I think it may just be a cse of keep plugging it.

Martin Reed - Blog Author September 19, 2007 at 11:35 pm

KandyX – Thanks for your comment. I think if you dig around the archives you will find many articles of benefit. For a start you have too many forum categories – if you don’t have enough content for a certain category, then the category shouldn’t exist.

Secondly, I had no idea what your site was about – there is no explanation of your site’s purpose on the index page!

I hope this helps and gives you something to think about.

KandyX September 20, 2007 at 4:24 pm

Hey, thanks for the quick reply and much needed feedback. Some great points for me to look into, specially the not explaining what the site is about from the get-go, I though this was covered in the About us page but clearly visitors are not aware of that – this is a VERY important point I was not aware of, thank you.

Martin Reed - Blog Author September 23, 2007 at 4:04 pm

KandyX – To be honest, I didn’t see an ‘About Us’ page. I went straight through the link you provided and ended up at the forum. I would definitely recommend making the purpose of your site more prominent on your forum index – not everyone will arrive at your site from your main homepage.

Bollywood October 1, 2007 at 11:33 pm

I don’t think it be really good thing starting a forum from scratch. i don’t know i never tried.

Martin Reed - Blog Author October 3, 2007 at 8:25 pm

Bollywood – Starting a community from scratch is extremely exciting, but extremely hard work. If you dedicate yourself to making your forum a success, it can be extremely rewarding.

ethan October 8, 2007 at 4:58 pm

Hi, just found your blog via a google search. I recently started a forum for the company I work for and I’ve been trying to find ways to get it off the ground. Thanks for all the info on your site, it’s been very helpful.

Martin Reed - Blog Author October 8, 2007 at 11:01 pm

ethan – I am glad you found us.
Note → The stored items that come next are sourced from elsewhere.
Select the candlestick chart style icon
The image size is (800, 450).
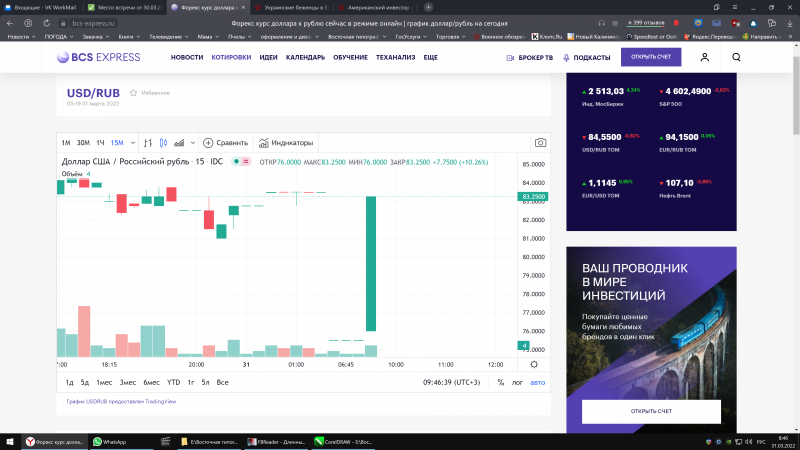pos(164,143)
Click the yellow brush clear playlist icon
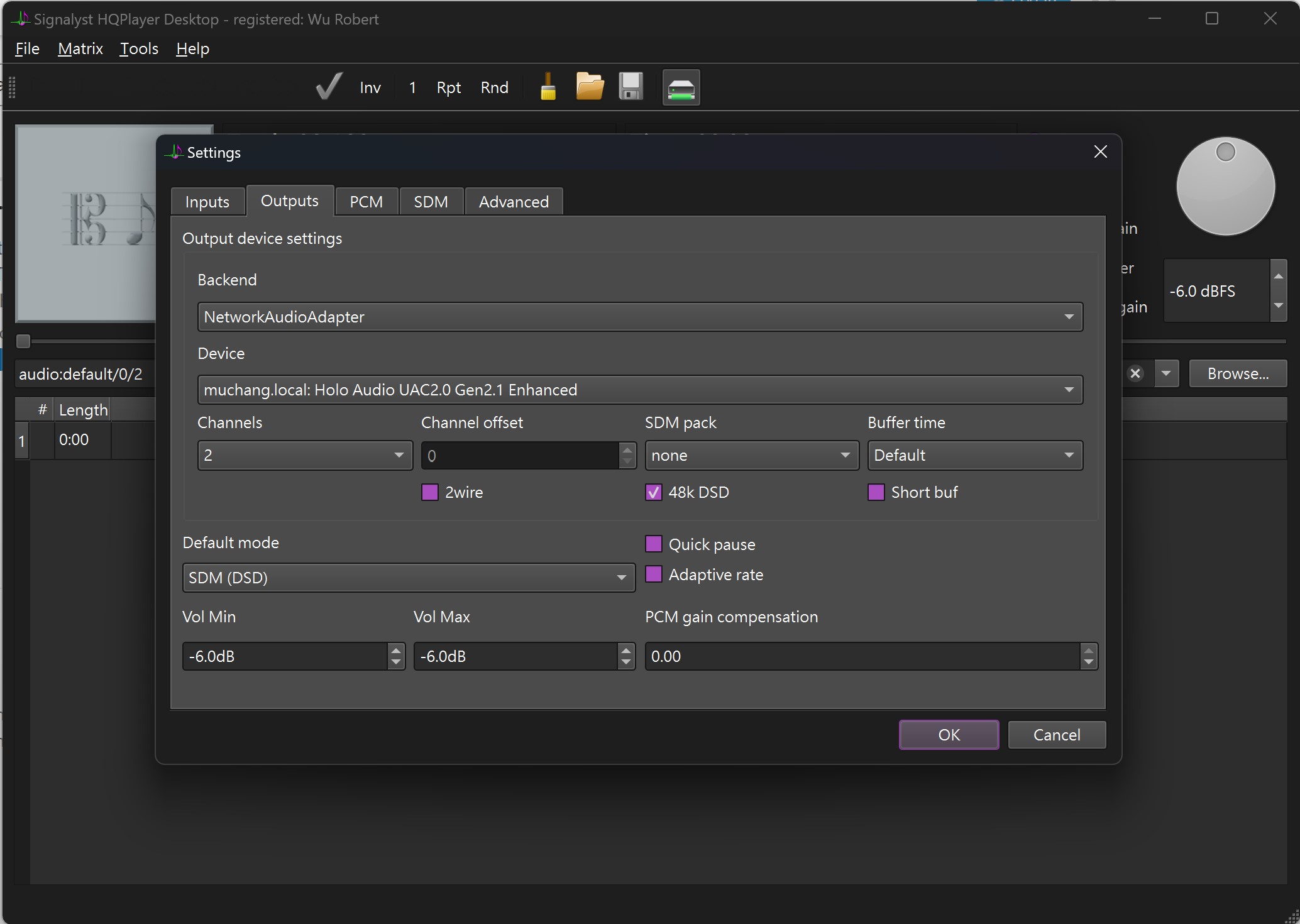Viewport: 1300px width, 924px height. coord(548,87)
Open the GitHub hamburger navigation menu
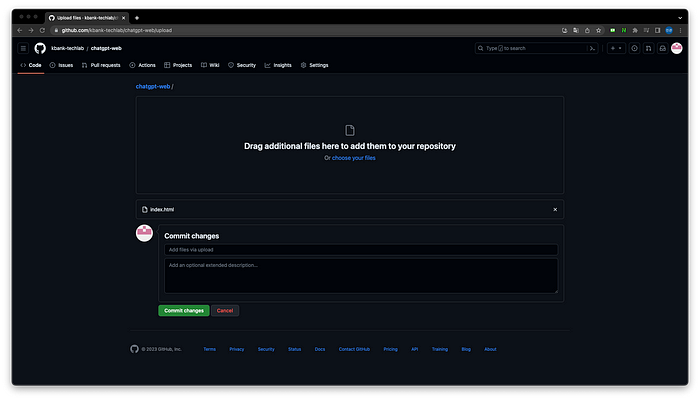 23,48
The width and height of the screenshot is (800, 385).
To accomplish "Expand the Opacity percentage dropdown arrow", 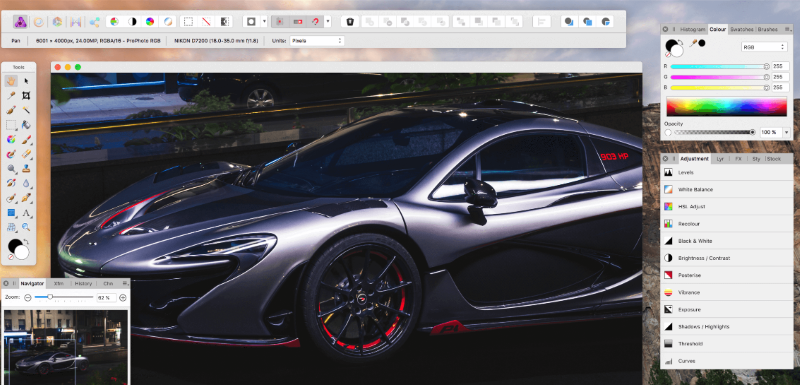I will [x=786, y=133].
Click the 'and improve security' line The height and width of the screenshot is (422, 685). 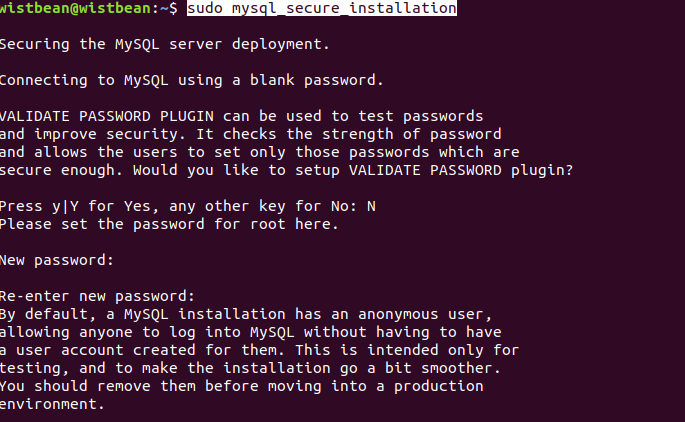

Getting a new forum off the ground can be a huge challenge – I hope you stick around and share your experiences with us, along with your thoughts and comments on my articles.

segnala sito October 27, 2007 at 6:10 pm

You need really hard work to start a community from scracth.

Martin Reed - Blog Author October 29, 2007 at 8:16 pm

segnala sito – You’re right; starting a community is hard work, and that’s the reason why most fail.

cp@speedvine November 26, 2007 at 1:02 am

As a forum developer I’m always looking for new ways of creating my communities. The simple idea of gathering e-mail addressed while I develop is genius. It’s the simple things that go a long way. Thanks.

JOY November 26, 2007 at 4:21 pm

Waoh.This is a great site,we just started a forum and are looking for ways to grow.Your tips will be very useful.

Kairu November 27, 2007 at 12:35 am

I’m actually working on starting my own community, too. Except I’m building the whole script from the ground, up.

I’ve seen a lot of forums and communities that have no purpose/nothing original. A lot of people seem to use a forum to fill a void in their website, and later on heavily modify it with Add-Ons the members might never use. I’ve noticed a lot of the forums look the same because they only seem to use the same sources as virtually all the other forums.

Differentiating yourself from other communities isn’t relatively hard. You just gotta put thought into it. You gotta plan it, give it character, come up with original content.

Martin Reed - Blog Author November 27, 2007 at 1:23 pm

cp @ speedvine – It’s a great idea, isn’t it? I only wish I had come up with it!

Joy – Thanks for your comment. I took a quick look at your forum and there are many articles in the archives that should be useful for you.

Kairu – A brand new script, eh? Now that is a challenge! I completely agree with you – it is essential to ensure your community is different to all the others that are out there, and to only offer features that your members will find useful.

Macnerdzcare December 13, 2007 at 3:23 pm

i am also in the process of starting a new forum site. of course the biggest problem is getting people interested in becoming members.

Martin Reed - Blog Author December 15, 2007 at 5:17 pm

Macnerdzcare – Starting a new forum is a huge challenge, I hope you are ready for it! Make sure you fill your site with lots of high quality, unique content and keep adding more of the same.